Quisiste morir de un orgasmo, arrancarte en un grito las entrañas. Quisiste volar tan alto hasta tocar el cielo, como decían las letras de aquellas canciones. Teñiste luces de colores, buscaste de día las estrellas. Velas de cuero y cristal, jadeos de licor.

Quisiste ser eterna como la luna, que siempre vuelve a la noche. Con tacón de carne y la aguja caliente. Soñaste retorcerte en la penumbra, rendirte en bragas al torbellino, vivir sin aire hasta la dulce asfixia. Sangre de toro y carmín.

Tomaste el amor en dosis, hasta que nadie podía quererte como tú querías. El corazón marca el paso sintético. Perfume de fiesta y festín de látex. Bajas mirada, con la garganta reseca y los sueños dormidos. Cómo duele la luz, cuando no es de colores.

lunes, 16 de febrero de 2009

Mi ipod


Se abren las puertas sin que apenas quede tiempo para escuchar el silbato. Con la cara acontecida, miles de madrugadores salen en estampida del vagón, como galgos de sus casetas tras el conejo de mentirita. Suena "Maniac", de Flashdance, y la escena se vuelve cómica. Me imagino a los yupis con calentadores adelantando frenéticamente a las escaleras mecánicas, veo a las doñas cubiertas de pellejos lanzándose por el pasamanos en una orgía discotequera. Mi ipod tiene una ruedecita, redonda como las ruedas, con la que le pongo canciones a la vida que pasa por delante.

Primero fue el walkman, después el discman, el mp3, el mp4... Descubrí un día que el silencio duele, otro día me di cuenta de que más duelen los comentarios. Por eso, la música ahora me acompaña siempre. En el gimnasio dejé de oír las críticas hacia mi barriga o las conversaciones triviales y estúpidas de esos ejemplares que desayunan clembuterol. Por la calle ya casi no escucho las pitas de los coches, ni su zumbido exasperante, casi ni huelo su rastro de humo. En el parque me acompaña Bob Dylan, El Combo Dominicano y hasta Vivaldi despertando a los pájaros.

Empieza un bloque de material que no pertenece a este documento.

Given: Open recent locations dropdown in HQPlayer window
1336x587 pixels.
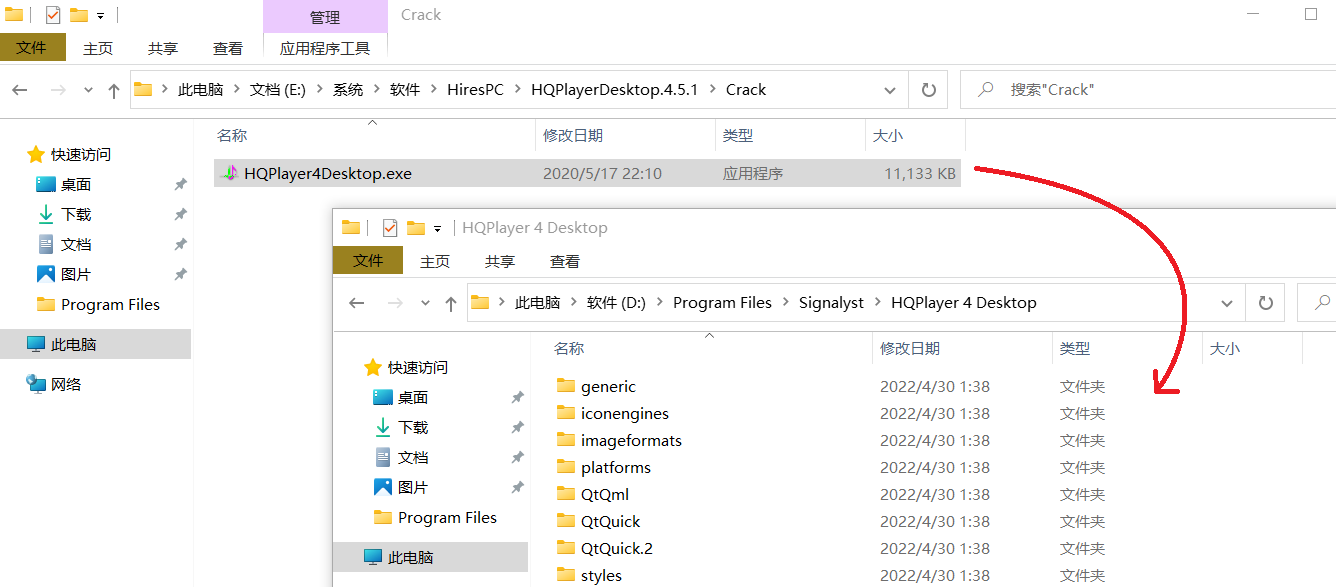Looking at the screenshot, I should (x=425, y=303).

Si llego a casa las discusiones de mi madre con su nuevo chulo son una melodía de fondo que no consigue asustar a Shakira. Ni siquiera puedo oírle cantar los goles del Real Madrid. Ya casi ni veo cómo pone sus pies sobre la mesa. Mi ipod tiene 80 gigas. En él me caben todos los años de carraspera de Chabela Vargas y los excesos de Amy Winehouse. Miro los labios de mi madre cómo se mueven. Asiento y vuelvo a mi refugio. Antes de salir de mi habitación volveré a colocarme los auriculares. Volveré a escuchar la banda sonora que me hace más cortas las esperas, más entretenidos los viajes, más mudas las palabras.

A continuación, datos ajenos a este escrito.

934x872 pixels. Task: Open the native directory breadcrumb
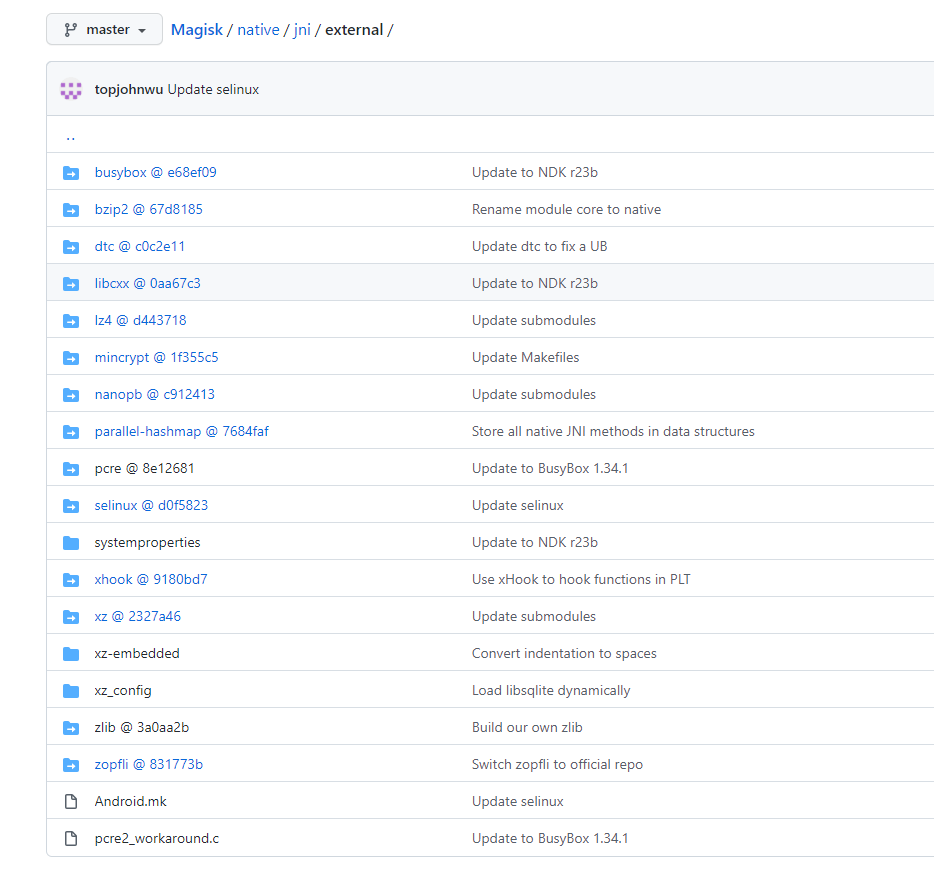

miércoles, 21 de enero de 2009

Flores secas


Migajas de flores secas al borde de la carretera. Cruces astilladas, templetes y pequeñas lápidas en las cunetas. Siempre le impresionó esa imagen, desde que recuerda mirar como miran los niños, por la ventana de atrás del coche. Le habría gustado entonces arrancar alguna flor y ponerla allí hasta que el sol la abrasase, como hacía en el cementerio con las tumbas que nadie miraba. De pequeño uno cree en el cielo y en que las almas se alegran con colores. Cuando eres enano ni siquiera te da miedo hablar con los muertos. Pero eso era antes. Hoy viaja sin pedales bordeando la costa suroeste de la isla y decide fijarse: una pequeña capilla con tejas, una cruz clavada sobre un montículo, en sólo un par de kilómetros. Quizás quien las puso allí considera que en el sitio donde uno muere queda el alma. Quizás los recuerdos tiemblan en la memoria y uno se aferra a una cruz ardiendo. Quizás sólo sea una advertencia, una marca rabiosa en aquel lugar donde se perdió la vida, que siempre se apaga, como las velas, antes de tiempo. Tiene prisa, acelera. Le gustaría creer en el cielo, volver a pensar que caminar hasta la cuneta con flores en la mano no es sólo un consuelo.

viernes, 12 de diciembre de 2008

La cola del paro

¡A la cola caracola! Canta una rubia de bote obesa con vello facial, dos coletas, acné y trastorno borderline, que ha confundido la fila con el casting de Fama. En la cola del paro hay una cuidadora de tamagochis sin reciclaje profesional, un taxista daltónico agobiado por las multas y Evelio, siempre paciente tras sus anteojos de pasta negra y su cabello plata moldeado con brillantina. En la vida no ha sido más que contable. No contaba cuentos ni ovejas ni baldosas amarillas, sólo contaba números, válgame la redundancia. Pero llegó la crisis y el cero lo colocó a la izquierda.

Evelio rastrea el suelo cabizbajo. Son las diez. En la playa los surferos aprovechan que en invierno el mar se pone bravucón. Ya los huesos no le responden, pero siempre se preguntó qué se siente cortando las olas a tus pies.

Evelio reparte las migajas de su desayuno con las gaviotas. Son las once. Veinte años y no se había fijado antes en los barcos que faenan en la bahía. Siempre soñó con viajar más lejos de donde se ve.

Evelio construye castillos con la baraja. Son las doce. De pequeño jugaba al póker y al cinquillo, pero ya no se acuerda de las reglas. Es la una. Evelio pone las fichas de dominó en hilera para que caigan una tras otra abriendo figuras. Son las dos y el mundo se para.

En la cola del paro las desgracias son más dulces. Evelio no tiene que sellar hasta dentro de tres meses. Tiene el número 50, cuando llaman al 48, le regala su turno a una negrita dicharachera que habla con acento cubano. Evelio coge el 85, todavía le queda un rato. ¿Y usted, en qué trabajaba?

martes, 18 de noviembre de 2008

Lela Rosa


Rosa del alba, blanca y suave entre el trigo errante. Airosa si te meneas al viento. Vapor celeste, empapadita de rocío. De clavos empuñaste tu mano, sangre púrpura y sudor caliente. Rosa arrebatada, casi loca por el aire madrugador. Se puede ser cándida y traviesa como tú. Siempre joven, aunque escarche. Siempre abrigo, aunque escampe. Se puede incluso enhebrar un aguja si mojas el hilo y guisar el consuelo con raíces. Rosa del cénit, roída por el sol. Curiosa sin pensar en el tiempo. Flor amarga y dulce, como jugo de almendras. Adormilada al sopor de la tarde, fragante Rosa. Quitas olor a la papaya y color al limonero. Robas los ojos a tu espejo y siembras baldío de verde primavera. Hueles, ríes como cuando éramos niños, como cuando jugabas al escondite. Carcajadas sordas, rosa de arena. Sola y acompañada, asolada por el siroco. Retumba el agua cuando no bebes. Bebes cuando lloras. Llueve con la ropa tendida. Rosa tímida, como el mármol rosa. Rosa de espinas, de heridas. Pero siempre hermosa.